I have a Perl script which needs to be called from a clean environment. The way I call the script is as follows.

env -i test.pl

After invoking env -i, certain environment variables are left intact, such as PATH. However, according to the ENV hash, the PATH variable is empty.

Here is the script (abridged):

#!/usr/bin/perl -w

system('echo "system: $PATH"');
print "perl hash: $ENV{'PATH'}\n";

This is the output when I run env -i test.pl:

system: /usr/local/bin:/bin:/usr/bin
Use of uninitialized value in concatenation (.) or string at test.pl line 4.
perl hash:

How can I get the ENV hash to be correct when I invoke the script under env -i?

Foi útil?

Solução

The -i option to env does in fact clear $PATH out of the environment. The reason you see inconsistent results from the system call is because of how system works:

If there is only one scalar argument, the argument is checked for shell metacharacters, and if there are any, the entire argument is passed to the system's command shell for parsing (this is /bin/sh -c on Unix platforms, but varies on other platforms). If there are no shell metacharacters in the argument, it is split into words and passed directly to execvp , which is more efficient.

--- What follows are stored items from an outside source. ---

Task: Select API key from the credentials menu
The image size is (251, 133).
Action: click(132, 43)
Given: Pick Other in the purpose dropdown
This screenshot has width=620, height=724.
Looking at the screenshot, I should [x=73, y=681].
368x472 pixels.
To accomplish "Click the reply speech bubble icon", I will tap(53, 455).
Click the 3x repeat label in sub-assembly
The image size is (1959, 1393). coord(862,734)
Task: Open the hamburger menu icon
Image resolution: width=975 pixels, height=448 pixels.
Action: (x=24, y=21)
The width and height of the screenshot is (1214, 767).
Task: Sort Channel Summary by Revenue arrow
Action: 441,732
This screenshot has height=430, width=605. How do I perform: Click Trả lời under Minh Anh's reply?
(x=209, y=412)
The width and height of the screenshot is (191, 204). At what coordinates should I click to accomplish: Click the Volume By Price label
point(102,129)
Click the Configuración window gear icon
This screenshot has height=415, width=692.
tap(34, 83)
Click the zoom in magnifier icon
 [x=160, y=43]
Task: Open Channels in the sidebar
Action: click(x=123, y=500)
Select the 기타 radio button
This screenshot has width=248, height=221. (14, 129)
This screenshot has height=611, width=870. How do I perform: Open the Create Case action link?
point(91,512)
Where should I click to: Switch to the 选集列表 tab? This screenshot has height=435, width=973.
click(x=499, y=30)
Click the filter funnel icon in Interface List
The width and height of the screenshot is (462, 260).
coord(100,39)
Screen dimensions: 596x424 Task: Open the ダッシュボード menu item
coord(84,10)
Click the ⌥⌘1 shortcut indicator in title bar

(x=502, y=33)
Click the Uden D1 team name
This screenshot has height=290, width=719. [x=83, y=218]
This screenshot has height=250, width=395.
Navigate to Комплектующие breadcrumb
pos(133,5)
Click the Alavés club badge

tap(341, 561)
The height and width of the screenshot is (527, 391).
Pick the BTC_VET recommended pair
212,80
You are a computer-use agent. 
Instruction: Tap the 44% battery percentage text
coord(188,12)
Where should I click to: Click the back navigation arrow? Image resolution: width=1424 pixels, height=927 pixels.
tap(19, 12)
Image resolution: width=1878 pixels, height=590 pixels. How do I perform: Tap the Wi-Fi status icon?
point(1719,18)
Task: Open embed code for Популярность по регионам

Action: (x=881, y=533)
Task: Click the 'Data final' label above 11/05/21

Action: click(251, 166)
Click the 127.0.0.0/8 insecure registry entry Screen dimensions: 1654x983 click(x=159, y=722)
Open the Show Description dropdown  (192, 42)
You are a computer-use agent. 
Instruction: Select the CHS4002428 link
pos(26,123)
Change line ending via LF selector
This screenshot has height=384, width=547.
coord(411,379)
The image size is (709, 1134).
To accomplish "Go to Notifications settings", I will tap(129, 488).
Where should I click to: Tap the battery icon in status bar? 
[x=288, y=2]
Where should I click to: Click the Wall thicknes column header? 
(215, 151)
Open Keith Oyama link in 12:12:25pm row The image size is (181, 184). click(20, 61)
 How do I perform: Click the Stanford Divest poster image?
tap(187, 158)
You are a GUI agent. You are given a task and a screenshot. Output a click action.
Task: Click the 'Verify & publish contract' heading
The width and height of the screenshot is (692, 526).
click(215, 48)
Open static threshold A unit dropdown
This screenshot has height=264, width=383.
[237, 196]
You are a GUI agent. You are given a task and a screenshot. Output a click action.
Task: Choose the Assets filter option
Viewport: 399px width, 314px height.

Because you are calling system with a single commandline that must be parsed by a shell, one is started, which initializes its own $PATH upon startup (because shells do that), and that's the one you're seeing.

Outras dicas

After invoking env -i, certain environment variables are left intact, such as PATH. However, according to the ENV hash, the PATH variable is empty.

On my rhel system, env -i does:

    -i, --ignore-environment
          start with an empty environment

So when you run the Perl program, the system() call is forking a shell, whic is probably reading an rc file that is setting PATH. but when you print $ENV{PATH} directly form the Perl program, it is empty as expected.

You should either manually set PATH, or determine the full paths to the various executables that you intend to run.

If you're going to spend a lot of time running system() commands, then maybe a shell script, with some Perl to process intermediate results is a better processing model in this case.